Ik heb Corrie van schuin boven gevraagd of ze even op de winkel wou letten en ben ik gegaan naar zo'n Brunawinkel want zelf heb ik in de Boekcorner geen komische boeken. Ik vond het boekje Moppen over de andere sekse, 300 moppen met pit. Precies wat ik zocht. En toen ben ik die avond 's begonnen met er een paar uit mijn hoofd te leren. Nou nou nou dat viel niet mee zeg. Niet het leren maar de moppen. Een voorbeeldje. ‘Enig idee wat de overeenkomst is tussen een paar mooie vrouwenborsten en een elektrisch speelgoedtreintje?’ ‘Ik heb niet het flauwste benul.’ ‘Ze zijn allebei voor kinderen bedoeld, maar pa speelt er meestal mee.’ Uit. Kan u er om lachen? Ik niet te meer daar ik hem al van postman Henk had gehoord. Die van die genummerde benen stond er ook in en nog veel meer. Daar haalt Henk ze dus uit! En er staan behoorlijke gore in neem me niet kwalijk. Wat vind u van deze. Hij besluipt hitsige Hennie van achteren, legt zijn handen op haar ogen en fluistert: ‘Je mag drie keer raden wie ik ben. Als je het niet raadt, rand ik je aan.’ Ze denkt even kwasie diep na en antwoordt dan: ‘De prins van Monaco, de president van Frankrijk of de koning van Zweden.’ Uit. Kijk die clou is wel onschuldig maar het gaat over een Hij die een histige Hennie wil aanranden. Is aanranden leuk? Lijkt me niet. Zo zijn al die moppen even sexueel. Nou zult u zeggen van Goos kom, in die boeken uit jouw Corner draait het toch ook om hetzelfde? Dan zeg ik ja maar in boeken ligt het anders.
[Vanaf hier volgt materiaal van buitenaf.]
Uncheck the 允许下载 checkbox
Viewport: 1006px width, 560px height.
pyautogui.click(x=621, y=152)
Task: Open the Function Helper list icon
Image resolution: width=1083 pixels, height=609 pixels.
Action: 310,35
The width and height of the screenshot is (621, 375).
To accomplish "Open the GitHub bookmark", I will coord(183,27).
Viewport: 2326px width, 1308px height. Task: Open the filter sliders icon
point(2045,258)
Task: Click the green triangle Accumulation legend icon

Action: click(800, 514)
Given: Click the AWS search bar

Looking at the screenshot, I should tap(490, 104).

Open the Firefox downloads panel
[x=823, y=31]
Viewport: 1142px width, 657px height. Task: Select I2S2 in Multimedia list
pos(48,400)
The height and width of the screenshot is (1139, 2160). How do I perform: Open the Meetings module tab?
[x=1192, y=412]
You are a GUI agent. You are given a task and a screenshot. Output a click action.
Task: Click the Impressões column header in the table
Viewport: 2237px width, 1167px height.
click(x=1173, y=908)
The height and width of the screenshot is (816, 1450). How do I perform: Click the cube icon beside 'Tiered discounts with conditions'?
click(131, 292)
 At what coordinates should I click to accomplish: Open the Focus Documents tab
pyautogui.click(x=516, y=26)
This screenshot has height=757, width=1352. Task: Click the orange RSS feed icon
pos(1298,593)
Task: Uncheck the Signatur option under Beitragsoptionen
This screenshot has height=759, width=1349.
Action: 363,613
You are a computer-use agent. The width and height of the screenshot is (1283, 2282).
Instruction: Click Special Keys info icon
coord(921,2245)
Als er in een boek tussen twee personen iets gebeurt dan kén je die twee een beetje. Je begrijpt waarom het zo en zo gebeurt. Dat heb je bij moppen niet. Wat weet ik van die Henny? Dat ze hitsig is. En wat weet ik van die Hij die haar van achteren besluipt? Niets. Alleen dat het een grote klootzak is. En zo gaat het dat hele boek maar door. Nog eentje om het af te leren. Hij neemt Miranda in zijn armen, kust haar hartstochtelijk en steekt dan zijn kleine-vriendje-van-beneden in haar souterraintje. Na gedane zaken verklaart hij haar: ‘Ik hoop dat dit alles zegt, lieve schat.’ Waarop Miranda verbaasd antwoordt: ‘Dan ben jij ook geen prater, zeg.’ Klaar. Ook die kende ik van postman Henk maar die vertelde hem wel anders. Niet met dat kleine-vriendje-van-beneden en dat souterraintje. God allemachtig. Weet u wat ik doe? Als morgenochtend postman Henk komt geef ik hem voordat-ie een mop kan afvuren dit boek als Sinterklaassurprise. Zeg ik erbij sorry Henk ik ken ze al allemaal. 's Kijken of Henk nou echt zo veel gevoel voor humor heeft.